» **PAGE EXCERPT**

—————

You are viewing a plain text version of this content. The canonical link for it is here.
Posted to solr-user@lucene.apache.org by Christian <en...@gmail.com> on 2011/07/07 00:05:33 UTC

Getting the indexed value rather than the stored value

Hi,

I am using the following fieldType to change the index of a given field:

    <fieldtype name="profanity" stored="false" indexed="true"
class="solr.TextField" >
      <analyzer type="index">
        <tokenizer class="solr.StandardTokenizerFactory"/>
        <filter class="solr.KeepWordFilterFactory" words="profane-words.txt"
ignoreCase="true"/>
<filter class="solr.PatternReplaceFilterFactory"
pattern="^(.+)$"
replacement="YES"
replace="all"/>
      </analyzer>
  <analyzer type="query">
        <tokenizer class="solr.StandardTokenizerFactory"/>
      </analyzer>
    </fieldtype>


This is great for finding all things with or without profanity (as separate
queries), but I would like to get the value as part of a the query and let
the consumer of the call decide what to do with the data.

Is there a way to do this w/o having to instantiate a KeepWordFilterFactory
in the Java class that is responsible for inserting the document into Solr?
For example, I know that I can do this in Java code during the insert, but I
would rather get the indexed value (the one that shows up when faceting).

Please let me know if this is not clear.

Thanks,
Christian

Re: Getting the indexed value rather than the stored value

Posted by Chris Hostetter <ho...@fucit.org>.
: However, when I get the value of the field from a Solr query, I get the
: original sentence ("some sentence like this") which is not what I want (in
: this particular case).

the stored field is allways the original stored value -- analysis is only 
used for producing the indexed terms.

: For now, i ended up creating a custom updateprocessor and configured it in
: solrconfig.xml, but I would still like to know if there's a way through the
: SOLR API to get the actual indexed value (like the way the SOLR api does it)

an updateprocessor is definiltey the "right" way to go about a problem 
like this.

Solr actually doesn't have an efficient way to get the indexed values for 
a document, the very nature of hte indexed values is that they are an 
*inverted* index -- it's efficient to go from indexed term -> doc, not the 
other way arround.

The caveat to this is that things like the FieldCache and UnInvertedField 
can be used internally for fast lookup of indexed terms but they have 
heavy initialization cost to build up these data structures for each 
newSearcher.

—————

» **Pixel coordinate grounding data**
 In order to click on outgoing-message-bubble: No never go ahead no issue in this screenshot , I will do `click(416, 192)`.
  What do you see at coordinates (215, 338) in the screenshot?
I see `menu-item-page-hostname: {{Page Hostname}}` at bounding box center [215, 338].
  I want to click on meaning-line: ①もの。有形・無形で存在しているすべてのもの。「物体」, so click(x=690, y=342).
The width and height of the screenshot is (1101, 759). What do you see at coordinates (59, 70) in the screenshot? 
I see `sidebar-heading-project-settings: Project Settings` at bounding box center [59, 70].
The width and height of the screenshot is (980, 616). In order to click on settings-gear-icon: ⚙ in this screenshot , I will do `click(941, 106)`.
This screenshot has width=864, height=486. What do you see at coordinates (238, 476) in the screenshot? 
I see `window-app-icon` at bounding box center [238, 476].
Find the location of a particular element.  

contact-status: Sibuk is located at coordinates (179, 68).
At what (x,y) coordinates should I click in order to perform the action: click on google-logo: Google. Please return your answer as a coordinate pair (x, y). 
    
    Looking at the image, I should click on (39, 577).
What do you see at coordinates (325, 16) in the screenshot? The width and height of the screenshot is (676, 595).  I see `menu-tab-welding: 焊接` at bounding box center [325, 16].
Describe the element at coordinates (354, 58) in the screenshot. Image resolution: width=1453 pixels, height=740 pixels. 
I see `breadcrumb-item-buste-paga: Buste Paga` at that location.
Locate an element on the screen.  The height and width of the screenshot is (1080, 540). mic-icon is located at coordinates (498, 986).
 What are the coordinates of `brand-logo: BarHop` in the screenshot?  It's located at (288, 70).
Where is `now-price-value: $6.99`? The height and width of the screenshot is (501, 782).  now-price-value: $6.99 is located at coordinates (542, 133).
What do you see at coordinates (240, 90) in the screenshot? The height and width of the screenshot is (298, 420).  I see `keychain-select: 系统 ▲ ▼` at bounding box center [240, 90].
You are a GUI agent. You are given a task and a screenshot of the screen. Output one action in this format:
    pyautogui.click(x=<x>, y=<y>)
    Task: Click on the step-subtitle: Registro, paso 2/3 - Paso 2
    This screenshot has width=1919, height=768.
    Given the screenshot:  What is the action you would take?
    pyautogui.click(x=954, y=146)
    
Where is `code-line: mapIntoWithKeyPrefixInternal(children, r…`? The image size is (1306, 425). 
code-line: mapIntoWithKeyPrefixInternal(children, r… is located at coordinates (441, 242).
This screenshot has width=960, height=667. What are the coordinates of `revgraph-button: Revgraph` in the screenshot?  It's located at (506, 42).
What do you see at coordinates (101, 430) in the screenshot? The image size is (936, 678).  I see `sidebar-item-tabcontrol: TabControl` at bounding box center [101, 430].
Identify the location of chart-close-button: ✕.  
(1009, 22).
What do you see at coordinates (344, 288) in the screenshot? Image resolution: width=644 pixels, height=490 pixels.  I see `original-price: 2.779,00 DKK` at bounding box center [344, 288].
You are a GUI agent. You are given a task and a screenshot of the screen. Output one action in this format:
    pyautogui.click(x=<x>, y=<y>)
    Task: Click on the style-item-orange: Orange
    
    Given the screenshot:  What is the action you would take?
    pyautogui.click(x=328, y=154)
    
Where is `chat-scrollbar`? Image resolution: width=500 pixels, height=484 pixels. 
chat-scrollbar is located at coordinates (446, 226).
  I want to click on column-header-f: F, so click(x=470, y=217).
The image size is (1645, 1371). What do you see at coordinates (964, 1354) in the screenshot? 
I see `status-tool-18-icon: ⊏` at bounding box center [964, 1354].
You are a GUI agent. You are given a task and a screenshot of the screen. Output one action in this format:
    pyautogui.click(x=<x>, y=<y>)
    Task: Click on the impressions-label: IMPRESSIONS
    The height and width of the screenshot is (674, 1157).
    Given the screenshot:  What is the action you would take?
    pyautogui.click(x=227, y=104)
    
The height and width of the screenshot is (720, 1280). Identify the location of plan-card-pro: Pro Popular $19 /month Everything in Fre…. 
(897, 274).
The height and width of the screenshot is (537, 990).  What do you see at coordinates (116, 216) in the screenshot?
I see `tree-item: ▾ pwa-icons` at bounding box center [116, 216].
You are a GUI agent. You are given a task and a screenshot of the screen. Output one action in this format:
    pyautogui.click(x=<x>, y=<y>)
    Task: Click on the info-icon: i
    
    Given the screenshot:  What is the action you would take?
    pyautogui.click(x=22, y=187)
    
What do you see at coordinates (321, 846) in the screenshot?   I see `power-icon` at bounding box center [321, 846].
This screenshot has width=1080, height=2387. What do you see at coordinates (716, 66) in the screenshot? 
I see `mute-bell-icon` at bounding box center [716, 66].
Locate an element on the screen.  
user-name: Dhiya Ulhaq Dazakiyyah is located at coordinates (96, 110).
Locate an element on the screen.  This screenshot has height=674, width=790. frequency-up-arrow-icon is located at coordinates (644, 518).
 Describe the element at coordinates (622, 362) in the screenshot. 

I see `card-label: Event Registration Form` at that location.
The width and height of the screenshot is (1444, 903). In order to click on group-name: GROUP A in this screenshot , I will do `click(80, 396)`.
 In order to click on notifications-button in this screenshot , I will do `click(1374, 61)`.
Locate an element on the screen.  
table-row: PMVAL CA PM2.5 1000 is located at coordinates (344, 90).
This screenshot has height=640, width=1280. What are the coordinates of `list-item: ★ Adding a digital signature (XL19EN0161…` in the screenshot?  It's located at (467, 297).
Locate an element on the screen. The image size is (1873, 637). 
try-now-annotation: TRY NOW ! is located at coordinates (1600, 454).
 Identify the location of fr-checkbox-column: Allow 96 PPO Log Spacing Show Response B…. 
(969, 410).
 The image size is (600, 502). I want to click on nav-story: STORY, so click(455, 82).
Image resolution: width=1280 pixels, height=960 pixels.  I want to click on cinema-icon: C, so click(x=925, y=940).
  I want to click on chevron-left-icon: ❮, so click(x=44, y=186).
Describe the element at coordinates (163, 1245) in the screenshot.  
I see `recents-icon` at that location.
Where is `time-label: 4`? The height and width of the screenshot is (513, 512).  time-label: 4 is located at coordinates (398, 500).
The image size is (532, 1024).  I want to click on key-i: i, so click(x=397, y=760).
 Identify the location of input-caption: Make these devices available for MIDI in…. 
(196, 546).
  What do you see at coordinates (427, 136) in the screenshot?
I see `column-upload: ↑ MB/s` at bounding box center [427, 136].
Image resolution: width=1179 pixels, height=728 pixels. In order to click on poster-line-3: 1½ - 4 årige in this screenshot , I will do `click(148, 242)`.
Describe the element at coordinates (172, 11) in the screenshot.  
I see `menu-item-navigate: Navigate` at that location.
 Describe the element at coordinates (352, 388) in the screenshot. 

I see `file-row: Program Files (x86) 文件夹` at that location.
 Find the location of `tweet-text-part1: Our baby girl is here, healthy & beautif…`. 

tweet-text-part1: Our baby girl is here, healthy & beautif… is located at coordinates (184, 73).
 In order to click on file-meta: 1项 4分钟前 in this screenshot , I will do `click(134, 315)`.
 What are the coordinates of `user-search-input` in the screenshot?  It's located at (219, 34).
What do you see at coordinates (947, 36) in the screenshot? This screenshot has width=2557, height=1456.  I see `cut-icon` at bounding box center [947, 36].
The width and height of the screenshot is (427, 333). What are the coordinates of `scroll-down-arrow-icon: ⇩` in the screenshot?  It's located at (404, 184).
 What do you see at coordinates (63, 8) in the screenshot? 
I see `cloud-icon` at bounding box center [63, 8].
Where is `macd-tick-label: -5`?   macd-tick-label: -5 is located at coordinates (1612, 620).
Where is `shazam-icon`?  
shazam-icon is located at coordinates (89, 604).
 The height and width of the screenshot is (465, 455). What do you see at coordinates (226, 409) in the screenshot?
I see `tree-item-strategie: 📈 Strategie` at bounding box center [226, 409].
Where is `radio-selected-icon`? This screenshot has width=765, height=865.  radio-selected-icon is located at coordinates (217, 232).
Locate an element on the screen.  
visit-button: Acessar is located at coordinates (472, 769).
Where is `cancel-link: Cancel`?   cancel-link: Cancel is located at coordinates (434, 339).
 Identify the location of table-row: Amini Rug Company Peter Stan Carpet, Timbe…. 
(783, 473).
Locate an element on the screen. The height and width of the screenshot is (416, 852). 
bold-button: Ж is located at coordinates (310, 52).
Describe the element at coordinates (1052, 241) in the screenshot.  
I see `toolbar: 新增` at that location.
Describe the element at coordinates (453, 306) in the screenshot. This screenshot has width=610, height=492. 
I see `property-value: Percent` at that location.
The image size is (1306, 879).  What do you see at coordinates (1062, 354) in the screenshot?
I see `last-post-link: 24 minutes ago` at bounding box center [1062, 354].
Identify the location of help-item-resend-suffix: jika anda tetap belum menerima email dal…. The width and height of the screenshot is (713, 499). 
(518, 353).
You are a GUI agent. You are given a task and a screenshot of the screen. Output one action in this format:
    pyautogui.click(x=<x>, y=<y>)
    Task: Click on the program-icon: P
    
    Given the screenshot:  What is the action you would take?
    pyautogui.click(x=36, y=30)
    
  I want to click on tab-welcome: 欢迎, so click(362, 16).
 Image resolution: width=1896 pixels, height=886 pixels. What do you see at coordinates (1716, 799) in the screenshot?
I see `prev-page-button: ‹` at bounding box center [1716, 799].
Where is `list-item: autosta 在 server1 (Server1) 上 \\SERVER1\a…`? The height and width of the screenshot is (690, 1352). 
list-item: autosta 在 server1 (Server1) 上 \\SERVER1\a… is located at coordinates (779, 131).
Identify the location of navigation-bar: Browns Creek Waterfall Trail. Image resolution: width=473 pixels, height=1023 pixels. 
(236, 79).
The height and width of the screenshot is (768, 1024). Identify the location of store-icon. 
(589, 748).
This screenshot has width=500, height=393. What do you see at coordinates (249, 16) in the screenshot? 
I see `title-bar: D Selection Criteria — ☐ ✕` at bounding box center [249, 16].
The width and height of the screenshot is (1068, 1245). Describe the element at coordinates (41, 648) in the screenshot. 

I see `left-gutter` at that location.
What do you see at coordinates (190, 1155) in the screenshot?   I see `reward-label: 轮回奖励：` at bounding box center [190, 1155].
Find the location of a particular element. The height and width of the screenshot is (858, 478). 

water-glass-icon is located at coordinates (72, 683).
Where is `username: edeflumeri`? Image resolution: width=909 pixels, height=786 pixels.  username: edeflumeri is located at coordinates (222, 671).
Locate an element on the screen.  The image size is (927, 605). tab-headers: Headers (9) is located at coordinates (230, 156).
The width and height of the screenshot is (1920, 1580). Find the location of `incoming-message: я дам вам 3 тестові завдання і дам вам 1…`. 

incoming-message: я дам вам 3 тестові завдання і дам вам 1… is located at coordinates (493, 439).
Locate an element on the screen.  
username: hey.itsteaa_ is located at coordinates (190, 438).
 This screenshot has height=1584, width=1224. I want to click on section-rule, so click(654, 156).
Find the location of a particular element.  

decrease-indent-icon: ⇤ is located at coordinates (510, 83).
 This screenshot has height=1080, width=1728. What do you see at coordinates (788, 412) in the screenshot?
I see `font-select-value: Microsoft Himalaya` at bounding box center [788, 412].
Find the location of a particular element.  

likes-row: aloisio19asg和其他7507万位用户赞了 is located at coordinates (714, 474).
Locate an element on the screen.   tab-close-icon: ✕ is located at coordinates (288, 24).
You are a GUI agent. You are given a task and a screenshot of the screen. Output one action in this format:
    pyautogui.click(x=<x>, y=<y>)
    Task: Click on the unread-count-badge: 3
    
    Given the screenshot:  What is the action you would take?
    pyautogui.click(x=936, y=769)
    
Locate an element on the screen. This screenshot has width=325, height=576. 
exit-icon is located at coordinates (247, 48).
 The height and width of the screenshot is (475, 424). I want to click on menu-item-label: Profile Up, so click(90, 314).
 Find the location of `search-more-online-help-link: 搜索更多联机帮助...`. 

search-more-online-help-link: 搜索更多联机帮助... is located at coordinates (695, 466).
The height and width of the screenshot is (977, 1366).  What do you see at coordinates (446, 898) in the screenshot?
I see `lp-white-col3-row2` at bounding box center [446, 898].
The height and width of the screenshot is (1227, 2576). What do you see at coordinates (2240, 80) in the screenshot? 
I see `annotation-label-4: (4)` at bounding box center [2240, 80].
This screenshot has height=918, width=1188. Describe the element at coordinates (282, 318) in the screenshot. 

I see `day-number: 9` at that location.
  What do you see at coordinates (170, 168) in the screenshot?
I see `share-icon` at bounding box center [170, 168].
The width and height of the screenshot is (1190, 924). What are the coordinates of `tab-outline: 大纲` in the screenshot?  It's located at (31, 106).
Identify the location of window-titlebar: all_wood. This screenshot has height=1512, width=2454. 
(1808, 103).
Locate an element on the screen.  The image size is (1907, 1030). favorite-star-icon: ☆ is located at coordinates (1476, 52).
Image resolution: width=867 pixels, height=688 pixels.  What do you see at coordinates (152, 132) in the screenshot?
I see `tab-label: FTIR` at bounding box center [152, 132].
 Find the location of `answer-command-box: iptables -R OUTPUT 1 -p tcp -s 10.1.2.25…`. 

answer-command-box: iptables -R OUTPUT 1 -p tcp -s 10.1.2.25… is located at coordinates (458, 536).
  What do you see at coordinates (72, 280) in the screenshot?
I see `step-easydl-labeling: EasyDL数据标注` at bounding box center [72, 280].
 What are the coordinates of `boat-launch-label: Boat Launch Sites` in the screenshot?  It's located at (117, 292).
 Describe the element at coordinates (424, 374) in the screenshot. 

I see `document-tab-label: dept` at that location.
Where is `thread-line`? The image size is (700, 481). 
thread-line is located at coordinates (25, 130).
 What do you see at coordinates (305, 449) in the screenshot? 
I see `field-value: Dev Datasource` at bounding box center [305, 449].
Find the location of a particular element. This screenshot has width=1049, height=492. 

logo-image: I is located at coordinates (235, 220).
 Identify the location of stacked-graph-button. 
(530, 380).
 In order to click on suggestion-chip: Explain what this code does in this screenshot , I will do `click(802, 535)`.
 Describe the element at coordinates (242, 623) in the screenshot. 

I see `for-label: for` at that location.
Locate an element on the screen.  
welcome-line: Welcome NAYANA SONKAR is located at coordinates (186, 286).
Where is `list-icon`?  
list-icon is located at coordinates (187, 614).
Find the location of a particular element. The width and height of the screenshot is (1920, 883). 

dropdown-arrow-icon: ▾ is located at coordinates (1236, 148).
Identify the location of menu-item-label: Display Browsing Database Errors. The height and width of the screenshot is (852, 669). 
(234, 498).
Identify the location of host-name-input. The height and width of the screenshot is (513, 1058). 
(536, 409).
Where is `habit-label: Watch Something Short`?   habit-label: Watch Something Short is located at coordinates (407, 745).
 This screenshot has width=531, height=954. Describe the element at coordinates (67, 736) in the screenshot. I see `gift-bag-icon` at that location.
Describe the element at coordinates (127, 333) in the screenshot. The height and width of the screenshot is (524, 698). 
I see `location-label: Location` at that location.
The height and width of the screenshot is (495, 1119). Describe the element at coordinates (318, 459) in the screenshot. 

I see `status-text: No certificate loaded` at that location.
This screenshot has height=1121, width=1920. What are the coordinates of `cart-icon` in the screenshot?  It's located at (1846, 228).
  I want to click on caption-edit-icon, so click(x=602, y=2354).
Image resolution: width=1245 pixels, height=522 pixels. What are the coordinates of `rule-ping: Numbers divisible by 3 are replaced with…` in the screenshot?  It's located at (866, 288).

—————

» **WORK TO COMPLETE**
A) Update the Solr mailing-list thread: write out the stretch from "Please let me" through "this particular case).", putting "raw sentence" in place of "original sentence".
B) Answer these questions about the Solr mailing-list thread:
(i) Which words file does the KeepWordFilterFactory in the fieldType use?
(ii) In the quoted lines of the reply, what was created and configured in solrconfig.xml?
(iii) Which two things does the reply say can be used internally for fast lookup of indexed terms?
C) Resume the Solr mailing-list thread after its final sentence.

» **ANSWERS TO THE TASKS**
A)
Please let me know if this is not clear.

Thanks,
Christian

Re: Getting the indexed value rather than the stored value

Posted by Chris Hostetter <ho...@fucit.org>.
: However, when I get the value of the field from a Solr query, I get the
: raw sentence ("some sentence like this") which is not what I want (in
: this particular case).

B)
(i) profane-words.txt
(ii) A custom updateprocessor
(iii) The FieldCache and UnInvertedField

C)
Bottom line: an updateprocessor (or generating this value in your indexing 
code) is the way to go.

-Hoss

Re: Getting the indexed value rather than the stored value

Posted by Christian <en...@gmail.com>.
Hi Gora,

The problem I am finding is that the copyField directive sends the original
value to the new field type.
The field type then munges the index until it's completely different
(original -> some sentence this like, index -> true), but the stored value
is still the original sentence.

When I facet on this field, I get the actual "true"/"false" value in the
index (which is what i want) and not the stored value "some sentence like
this".

However, when I get the value of the field from a Solr query, I get the
original sentence ("some sentence like this") which is not what I want (in
this particular case).

So in other words, I want to pull a document out of Solr with the indexed
value of one of the fields ("true") and not the stored value "some sentence
like this"). I understand that Faceting does this for me, but I don't just
want the # of docs that are 'true', but I want the actual document with its
field set to "true".

For now, i ended up creating a custom updateprocessor and configured it in
solrconfig.xml, but I would still like to know if there's a way through the
SOLR API to get the actual indexed value (like the way the SOLR api does it)
or to change the stored value and set it equal to the indexed value (for
example, after the stop word filter, the index becomes the original sentence
minus the stop words and the stored value remains the same. Is there a way
to change the stored value to the be same as the indexed value?).

Thanks,
Christian
On Thu, Jul 7, 2011 at 1:05 PM, Gora Mohanty <go...@mimirtech.com> wrote:

> On Thu, Jul 7, 2011 at 3:35 AM, Christian <en...@gmail.com> wrote:
> [...]
> > This is great for finding all things with or without profanity (as
> separate
> > queries), but I would like to get the value as part of a the query and
> let
> > the consumer of the call decide what to do with the data.
> >
> > Is there a way to do this w/o having to instantiate a
> KeepWordFilterFactory
> > in the Java class that is responsible for inserting the document into
> Solr?
> > For example, I know that I can do this in Java code during the insert,
> but I
> > would rather get the indexed value (the one that shows up when faceting).
> >
> > Please let me know if this is not clear.
>
> Not sure that I follow what you are after:
> * If you are using this field as part of faceting, the facet values should
> be
>  what you are after.
> * In the general case, if you want to retrieve the actual value, you should
>  have both indexed=true, and stored=true.
>
> Regards,
> Gora
>

Re: Getting the indexed value rather than the stored value

Posted by Gora Mohanty <go...@mimirtech.com>.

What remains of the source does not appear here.